Задание a = Процитируйте из приведенного ниже предисловия к «Темному лесу» все, что идет от слов «Джуна Барнс. ТЕМНЫЙ» и до слов «страх и риск...».

Исходный текст =

К основному контенту

Джуна Барнс. ТЕМНЫЙ ЛЕС. Предисловие.

Перевод NIGHTWOOD by Djuna Barnes. или: Найтвуд. Джуна Барнс. Принятое кое-где название НОЧНОЙ ЛЕС в этом рабочем варианте пока заменено более соответствующим текущему смыслу процесса, - рождающему свою собственную аллегорию. Словом, оно указывает, что вы вступаете сюда, как и я, на собственный страх и риск...


ТЕМНЫЙ ЛЕС.
Джуна Барнс

Предисловие.

Когда встает вопрос о написании предисловия к книге креативного характера, я всегда чувствую, что не много книг стоит представлять как в точности те, что имеют дерзость быть таковыми. Я уже свершил два подобных дерзновения; это третье, и если оно не последнее, то никто не будет удивлен этому более чем я сам. Я могу оправдать это предисловие лишь следующим образом. Кто-либо способный предугадывать реакцию людей при первом прочтении книги, постигнет эту развивающуюся по ходу интимную связь с ней. Я читал Найтвуд много раз, в рукописи, в правках, и после публикации. Если что-либо можно сделать для других читателей – принимая, что если вы вообще читаете это предисловие, то прочтете его первым – отследить наиболее значительные фазы собственного ее восприятия. У меня эта книга потребовала некоторого времени для восприятия ее смысла в целом.

Задание b = Перепечатайте без изменений все записи, которые идут ниже, а картинки в ответ не включайте.

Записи

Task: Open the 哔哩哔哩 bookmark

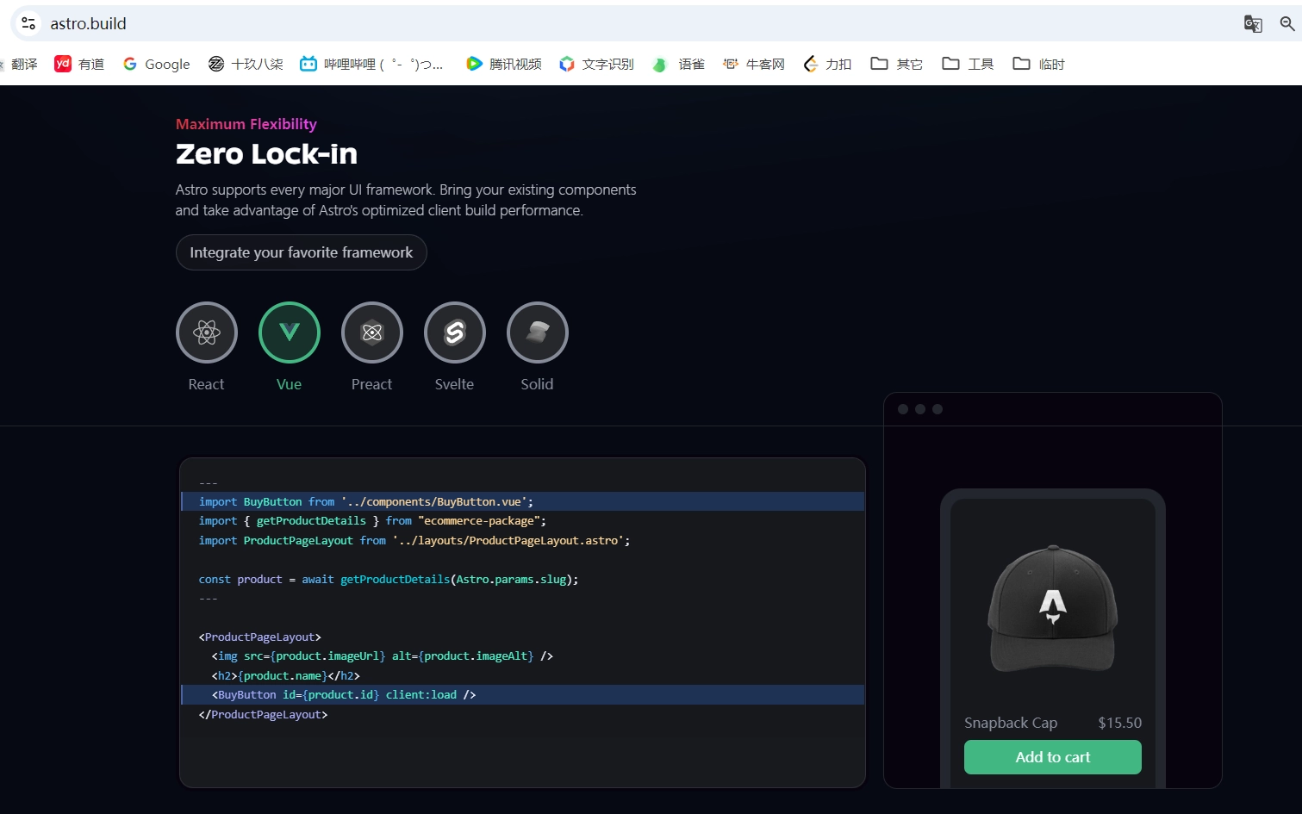Action: [x=371, y=64]
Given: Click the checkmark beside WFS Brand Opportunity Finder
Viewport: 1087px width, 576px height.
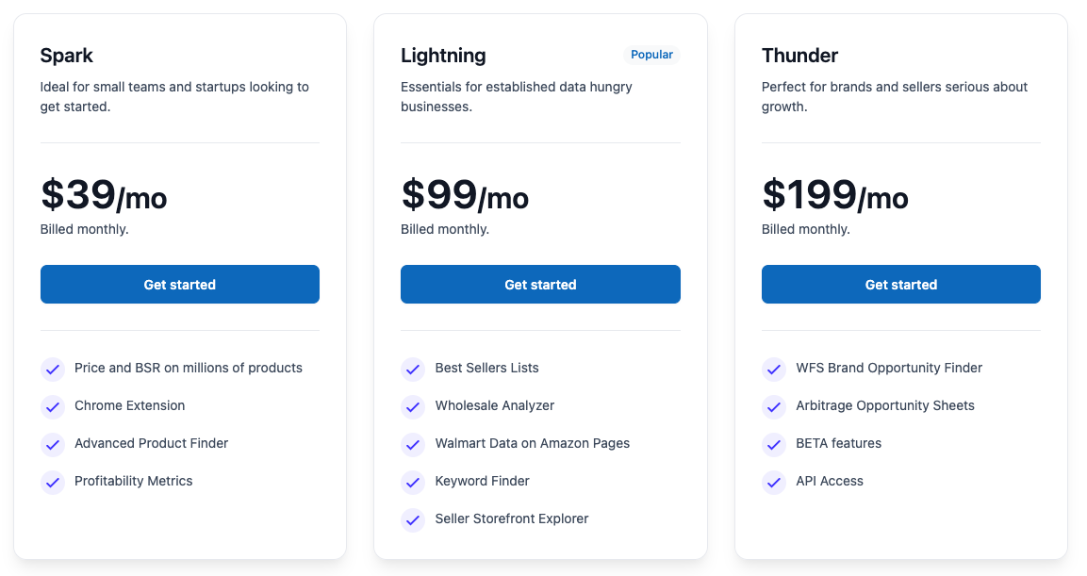Looking at the screenshot, I should [774, 369].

Письменный ответ a =
Джуна Барнс. ТЕМНЫЙ ЛЕС. Предисловие.

Перевод NIGHTWOOD by Djuna Barnes. или: Найтвуд. Джуна Барнс. Принятое кое-где название НОЧНОЙ ЛЕС в этом рабочем варианте пока заменено более соответствующим текущему смыслу процесса, - рождающему свою собственную аллегорию. Словом, оно указывает, что вы вступаете сюда, как и я, на собственный страх и риск...

Письменный ответ b =
Task: Open the 哔哩哔哩 bookmark

Action: [x=371, y=64]
Given: Click the checkmark beside WFS Brand Opportunity Finder
Viewport: 1087px width, 576px height.
Looking at the screenshot, I should [774, 369].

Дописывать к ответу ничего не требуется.